(Collection entries)
┌──

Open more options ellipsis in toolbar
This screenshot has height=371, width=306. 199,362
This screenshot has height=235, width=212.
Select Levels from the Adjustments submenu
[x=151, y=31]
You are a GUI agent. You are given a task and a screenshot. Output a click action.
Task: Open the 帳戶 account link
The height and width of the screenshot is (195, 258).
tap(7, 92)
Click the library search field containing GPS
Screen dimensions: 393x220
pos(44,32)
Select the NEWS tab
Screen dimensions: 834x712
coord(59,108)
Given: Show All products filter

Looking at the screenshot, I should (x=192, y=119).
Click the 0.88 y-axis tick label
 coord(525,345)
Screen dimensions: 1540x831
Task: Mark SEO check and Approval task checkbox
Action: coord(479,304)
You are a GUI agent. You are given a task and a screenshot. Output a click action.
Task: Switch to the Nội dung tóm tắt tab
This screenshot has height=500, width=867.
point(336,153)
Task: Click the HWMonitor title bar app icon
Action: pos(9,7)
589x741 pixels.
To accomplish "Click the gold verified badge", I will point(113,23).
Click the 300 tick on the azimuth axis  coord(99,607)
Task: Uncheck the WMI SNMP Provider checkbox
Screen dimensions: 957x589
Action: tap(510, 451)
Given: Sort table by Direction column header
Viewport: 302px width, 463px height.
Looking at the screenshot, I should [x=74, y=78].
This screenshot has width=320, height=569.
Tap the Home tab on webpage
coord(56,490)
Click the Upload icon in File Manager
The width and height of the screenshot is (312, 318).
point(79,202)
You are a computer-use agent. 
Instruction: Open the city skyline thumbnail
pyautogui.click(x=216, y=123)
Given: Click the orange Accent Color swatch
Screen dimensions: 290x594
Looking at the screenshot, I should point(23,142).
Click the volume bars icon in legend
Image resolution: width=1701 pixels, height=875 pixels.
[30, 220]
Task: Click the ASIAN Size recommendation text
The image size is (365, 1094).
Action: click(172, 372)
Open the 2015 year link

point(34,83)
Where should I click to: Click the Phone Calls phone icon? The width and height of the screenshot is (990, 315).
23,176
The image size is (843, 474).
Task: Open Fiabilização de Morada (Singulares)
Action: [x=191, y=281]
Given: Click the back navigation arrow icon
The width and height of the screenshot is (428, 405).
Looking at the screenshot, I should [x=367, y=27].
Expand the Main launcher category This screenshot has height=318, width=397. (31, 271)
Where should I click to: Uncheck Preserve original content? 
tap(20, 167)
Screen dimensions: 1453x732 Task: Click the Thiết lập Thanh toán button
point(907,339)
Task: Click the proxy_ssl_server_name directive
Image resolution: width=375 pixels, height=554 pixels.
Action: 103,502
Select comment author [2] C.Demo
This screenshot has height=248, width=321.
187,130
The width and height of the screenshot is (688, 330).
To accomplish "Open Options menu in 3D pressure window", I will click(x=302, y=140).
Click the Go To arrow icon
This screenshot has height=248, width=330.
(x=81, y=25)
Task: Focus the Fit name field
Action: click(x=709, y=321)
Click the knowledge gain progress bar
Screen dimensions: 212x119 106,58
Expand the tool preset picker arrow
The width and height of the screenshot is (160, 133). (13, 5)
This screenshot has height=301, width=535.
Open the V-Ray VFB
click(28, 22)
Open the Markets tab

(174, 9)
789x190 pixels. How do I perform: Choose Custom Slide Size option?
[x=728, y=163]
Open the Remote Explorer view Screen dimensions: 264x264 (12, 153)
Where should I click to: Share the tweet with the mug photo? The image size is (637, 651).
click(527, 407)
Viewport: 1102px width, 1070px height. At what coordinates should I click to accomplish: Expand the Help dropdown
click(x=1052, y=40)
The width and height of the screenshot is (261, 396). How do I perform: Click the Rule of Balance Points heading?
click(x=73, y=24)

└──

- _PROBLEM STATEMENT_: Please retype every entry above exactly as it stands.

- _RESPONSE FOR THIS EXERCISE_:
Open more options ellipsis in toolbar
This screenshot has height=371, width=306. 199,362
This screenshot has height=235, width=212.
Select Levels from the Adjustments submenu
[x=151, y=31]
You are a GUI agent. You are given a task and a screenshot. Output a click action.
Task: Open the 帳戶 account link
The height and width of the screenshot is (195, 258).
tap(7, 92)
Click the library search field containing GPS
Screen dimensions: 393x220
pos(44,32)
Select the NEWS tab
Screen dimensions: 834x712
coord(59,108)
Given: Show All products filter

Looking at the screenshot, I should (x=192, y=119).
Click the 0.88 y-axis tick label
 coord(525,345)
Screen dimensions: 1540x831
Task: Mark SEO check and Approval task checkbox
Action: coord(479,304)
You are a GUI agent. You are given a task and a screenshot. Output a click action.
Task: Switch to the Nội dung tóm tắt tab
This screenshot has height=500, width=867.
point(336,153)
Task: Click the HWMonitor title bar app icon
Action: pos(9,7)
589x741 pixels.
To accomplish "Click the gold verified badge", I will point(113,23).
Click the 300 tick on the azimuth axis  coord(99,607)
Task: Uncheck the WMI SNMP Provider checkbox
Screen dimensions: 957x589
Action: tap(510, 451)
Given: Sort table by Direction column header
Viewport: 302px width, 463px height.
Looking at the screenshot, I should [x=74, y=78].
This screenshot has width=320, height=569.
Tap the Home tab on webpage
coord(56,490)
Click the Upload icon in File Manager
The width and height of the screenshot is (312, 318).
point(79,202)
You are a computer-use agent. 
Instruction: Open the city skyline thumbnail
pyautogui.click(x=216, y=123)
Given: Click the orange Accent Color swatch
Screen dimensions: 290x594
Looking at the screenshot, I should point(23,142).
Click the volume bars icon in legend
Image resolution: width=1701 pixels, height=875 pixels.
[30, 220]
Task: Click the ASIAN Size recommendation text
The image size is (365, 1094).
Action: click(172, 372)
Open the 2015 year link

point(34,83)
Where should I click to: Click the Phone Calls phone icon? The width and height of the screenshot is (990, 315).
23,176
The image size is (843, 474).
Task: Open Fiabilização de Morada (Singulares)
Action: [x=191, y=281]
Given: Click the back navigation arrow icon
The width and height of the screenshot is (428, 405).
Looking at the screenshot, I should [x=367, y=27].
Expand the Main launcher category This screenshot has height=318, width=397. (31, 271)
Where should I click to: Uncheck Preserve original content? 
tap(20, 167)
Screen dimensions: 1453x732 Task: Click the Thiết lập Thanh toán button
point(907,339)
Task: Click the proxy_ssl_server_name directive
Image resolution: width=375 pixels, height=554 pixels.
Action: 103,502
Select comment author [2] C.Demo
This screenshot has height=248, width=321.
187,130
The width and height of the screenshot is (688, 330).
To accomplish "Open Options menu in 3D pressure window", I will click(x=302, y=140).
Click the Go To arrow icon
This screenshot has height=248, width=330.
(x=81, y=25)
Task: Focus the Fit name field
Action: click(x=709, y=321)
Click the knowledge gain progress bar
Screen dimensions: 212x119 106,58
Expand the tool preset picker arrow
The width and height of the screenshot is (160, 133). (13, 5)
This screenshot has height=301, width=535.
Open the V-Ray VFB
click(28, 22)
Open the Markets tab

(174, 9)
789x190 pixels. How do I perform: Choose Custom Slide Size option?
[x=728, y=163]
Open the Remote Explorer view Screen dimensions: 264x264 (12, 153)
Where should I click to: Share the tweet with the mug photo? The image size is (637, 651).
click(527, 407)
Viewport: 1102px width, 1070px height. At what coordinates should I click to accomplish: Expand the Help dropdown
click(x=1052, y=40)
The width and height of the screenshot is (261, 396). How do I perform: Click the Rule of Balance Points heading?
click(x=73, y=24)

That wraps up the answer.